Reproduce the data lines from the one containing "Image resolution: width=1205" through the one containing "Action: click(15, 16)", inclusive, replacing "Expand" with "Open" and leaving everything else unchanged.

• [Supplied material]
════════════════════

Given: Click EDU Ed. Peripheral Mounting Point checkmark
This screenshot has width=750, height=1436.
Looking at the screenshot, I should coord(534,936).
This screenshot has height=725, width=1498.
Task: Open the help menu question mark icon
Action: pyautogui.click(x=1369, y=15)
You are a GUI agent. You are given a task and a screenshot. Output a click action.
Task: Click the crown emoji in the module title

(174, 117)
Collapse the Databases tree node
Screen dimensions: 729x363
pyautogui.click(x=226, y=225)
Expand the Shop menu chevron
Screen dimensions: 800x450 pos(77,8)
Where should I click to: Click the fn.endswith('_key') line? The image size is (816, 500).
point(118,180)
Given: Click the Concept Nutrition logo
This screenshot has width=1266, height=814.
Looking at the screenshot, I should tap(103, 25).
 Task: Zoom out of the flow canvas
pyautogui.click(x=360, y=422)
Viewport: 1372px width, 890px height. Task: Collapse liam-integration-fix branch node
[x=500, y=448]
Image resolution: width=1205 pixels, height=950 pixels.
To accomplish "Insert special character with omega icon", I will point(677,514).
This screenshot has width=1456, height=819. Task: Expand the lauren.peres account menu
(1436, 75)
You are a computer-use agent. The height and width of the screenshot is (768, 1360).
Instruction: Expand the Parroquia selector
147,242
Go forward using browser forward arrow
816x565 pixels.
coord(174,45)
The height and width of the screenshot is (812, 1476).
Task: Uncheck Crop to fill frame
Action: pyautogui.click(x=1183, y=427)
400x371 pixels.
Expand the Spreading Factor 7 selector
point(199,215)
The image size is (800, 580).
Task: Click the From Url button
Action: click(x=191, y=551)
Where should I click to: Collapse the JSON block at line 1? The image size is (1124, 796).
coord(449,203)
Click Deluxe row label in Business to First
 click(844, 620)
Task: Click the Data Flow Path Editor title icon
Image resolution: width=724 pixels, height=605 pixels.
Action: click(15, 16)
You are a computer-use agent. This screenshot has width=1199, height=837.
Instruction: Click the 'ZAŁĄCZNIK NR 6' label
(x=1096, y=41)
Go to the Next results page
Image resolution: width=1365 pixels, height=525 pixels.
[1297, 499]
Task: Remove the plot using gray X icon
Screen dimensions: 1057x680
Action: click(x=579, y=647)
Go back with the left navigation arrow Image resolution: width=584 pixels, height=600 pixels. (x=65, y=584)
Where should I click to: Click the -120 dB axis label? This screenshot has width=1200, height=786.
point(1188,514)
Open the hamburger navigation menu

════════════════════

• [Response]
Image resolution: width=1205 pixels, height=950 pixels.
To accomplish "Insert special character with omega icon", I will point(677,514).
This screenshot has width=1456, height=819. Task: Open the lauren.peres account menu
(1436, 75)
You are a computer-use agent. The height and width of the screenshot is (768, 1360).
Instruction: Open the Parroquia selector
147,242
Go forward using browser forward arrow
816x565 pixels.
coord(174,45)
The height and width of the screenshot is (812, 1476).
Task: Uncheck Crop to fill frame
Action: pyautogui.click(x=1183, y=427)
400x371 pixels.
Open the Spreading Factor 7 selector
point(199,215)
The image size is (800, 580).
Task: Click the From Url button
Action: click(x=191, y=551)
Where should I click to: Collapse the JSON block at line 1? The image size is (1124, 796).
coord(449,203)
Click Deluxe row label in Business to First
 click(844, 620)
Task: Click the Data Flow Path Editor title icon
Image resolution: width=724 pixels, height=605 pixels.
Action: click(15, 16)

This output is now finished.